### Problem requirements
Where does the word "Given" occur in the entries below? Copy every line that has it.

### Dataset records
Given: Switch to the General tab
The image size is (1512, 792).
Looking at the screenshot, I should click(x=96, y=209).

==

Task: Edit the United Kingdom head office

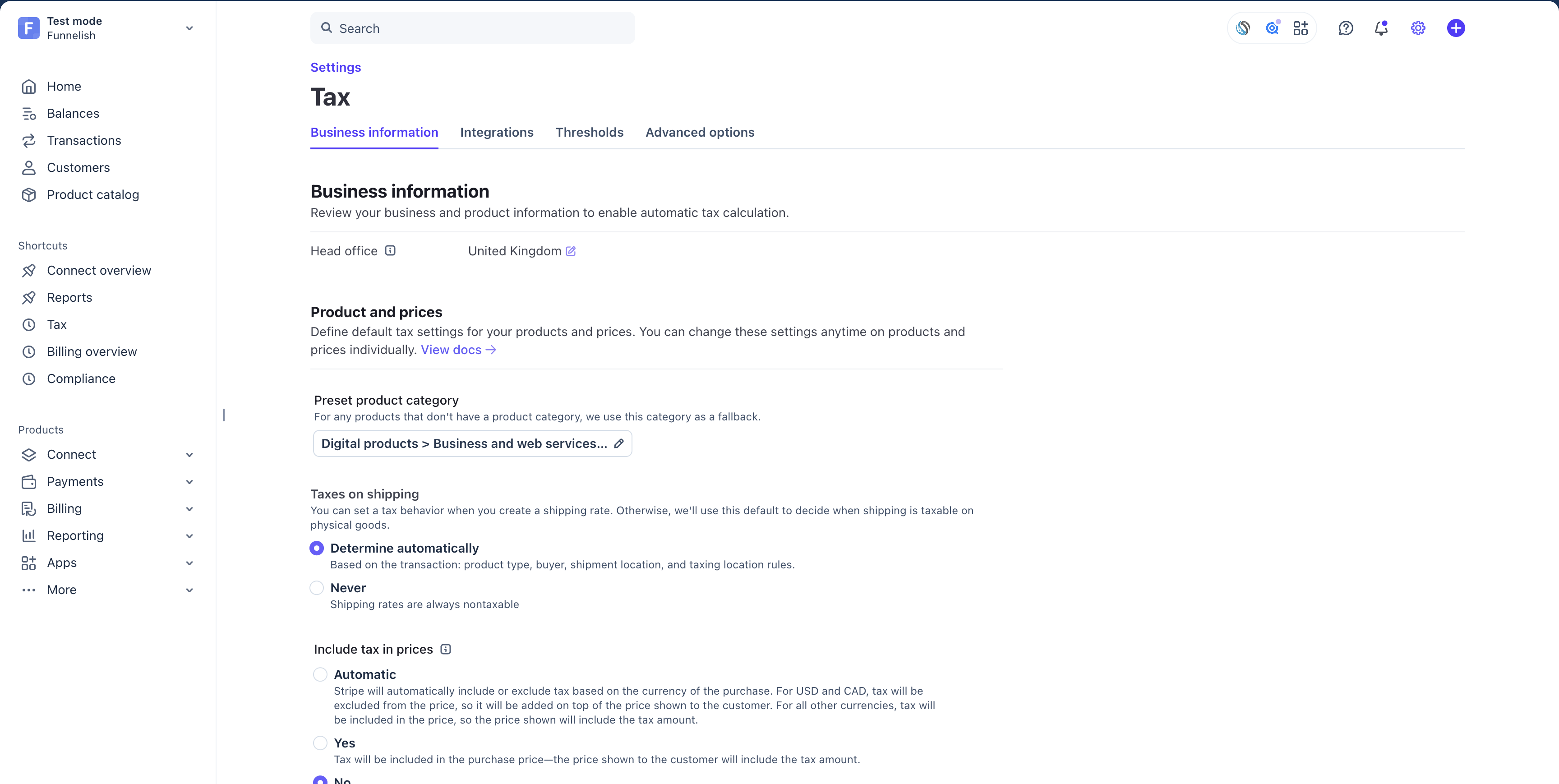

...

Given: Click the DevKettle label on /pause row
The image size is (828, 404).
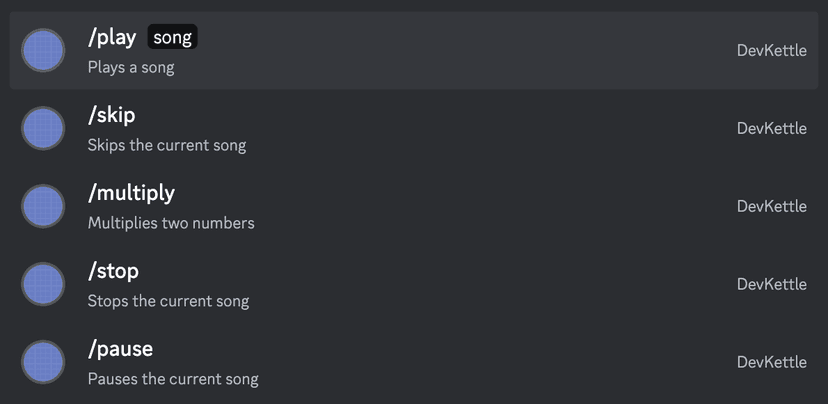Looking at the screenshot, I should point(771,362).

### Response to the exercise
Given: Switch to the General tab
Given: Click the DevKettle label on /pause row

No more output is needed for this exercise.